After two decades, Jeff Stonecash is ending his polling work. He was told to halt any on-campus efforts after complaints, centered on a poll out in April. That survey showed republican Dale Sweetland and democrat Dan Maffei virtually even in the race for Congress, with a large undecided block. Maffei had claimed an edge headed into his second congressional bid.
“You find that if a person is a first run, builds up a little name ID, it evaporates pretty fast,” Stonecash said. “You don't come back with a lot of name ID if you were an unknown and he was.”
At the time, Maffei campaign manager Mike Whyland, who also headed the campaign in 2006, blasted the survey. He noted the same pollster had shown congressman James Walsh with a 13 point lead two years ago, just before he narrowly won re-election by a few percentage points.
Under orders from the University administration, a well known SU pollster has put a halt to his work providing political polling for republicans, democrats and media outlets. Our Bill Carey says Jeff Stonecash ran afoul of a congressional candidate's campaign.
“When we asked people the question, ‘who are you going to vote for?’ That's what we got. But when we looked at the undecided, which no one asked about, what's their composition? I was pretty certain and, I'm not making this up, but I said to Jim I think you probably will win with about 52 or 53 percent of the vote,” Stonecash said.

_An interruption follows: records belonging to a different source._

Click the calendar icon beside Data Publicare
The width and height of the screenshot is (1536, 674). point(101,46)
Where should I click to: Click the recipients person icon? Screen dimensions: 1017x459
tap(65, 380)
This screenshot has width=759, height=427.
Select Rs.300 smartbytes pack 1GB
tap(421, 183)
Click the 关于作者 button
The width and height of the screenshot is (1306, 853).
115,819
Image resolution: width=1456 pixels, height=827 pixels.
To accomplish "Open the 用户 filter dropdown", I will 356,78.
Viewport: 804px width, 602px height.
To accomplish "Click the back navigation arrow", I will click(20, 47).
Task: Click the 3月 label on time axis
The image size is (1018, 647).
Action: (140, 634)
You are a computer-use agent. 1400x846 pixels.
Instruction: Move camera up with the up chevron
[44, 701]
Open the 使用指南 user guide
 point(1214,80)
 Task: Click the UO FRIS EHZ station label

In 2007, Mike Whyland was campaign manager for democrat Bill Magnarelli in his effort to become Onondaga County Executive. At the time, he was complaining about another Stonecash poll, this one conducted for the Syracuse Post Standard. It showed republican Joanie Mahoney leading the race by 21 points. Whyland said the race was a dead heat, that Mahoney would not win by 21 points. And he was right. She won by 22.
Stonecash says he has never cooked results for a client.
“Anyone who would hire somebody who would feed them what they want is pretty stupid,” Stonecash said. “You're just wasting your money.”
Syracuse University won't say who complained, putting an end to the polling work. Mike Whyland from the Maffei campaign says simply, it was a matter for the University to resolve. Stonecash has few doubts about who complained.
“The Maffei campaign did,” said Stonecash.
But they deny it was them.
The Stonecash polling work had never cost the University any money. Stonecash directly paid student volunteers to aid in the work and reimbursed the university for any costs, such as computer and telephone usage.